In this video, we determine the graph of cotangent and determine the key properties of the cotangent graph. Illustrates the graph of the cotangent function using the cotangent segment. Explains how to graph cotangent using reciprocal values of the tangent function.
How to graph the tangent and cotangent graph
Transforming the Cotangent Graph
Graphing Tangent and Cotangent over Different Periods
Graph y = Atan(Bx) and y = Acot(Bx)
This video provides an example of graphing the cotangent function with a different period and a vertical stretch.
y = 2cot(x/4)
Secant and Cosecant Graphs
This video explains how you can use cosine function and the reciprocal identity to graph the secant function.
This video explains how you can use the sine function and the reciprocal identity to graph the cosecant function.
How to graph Cosecant and Secant using Sine and Cosine.
Determine the domain and range of the two functions. Determine the period of the two functions.
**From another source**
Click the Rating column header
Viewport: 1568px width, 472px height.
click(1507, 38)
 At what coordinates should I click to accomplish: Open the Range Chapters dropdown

Transforming the Secant and Cosecant Graphs
To graph secant and cosecant, find values of the reciprocal functions and plot them on the coordinate plane. Unlike the graphs of sine and cosine, secant and cosecant have vertical asymptotes whenever the cosine and sine equal zero, respectively. Graphing transformations is made easier by substituting theta for the quantity in parenthesis and solving for x. Also, notice that neither graph has x-intercepts.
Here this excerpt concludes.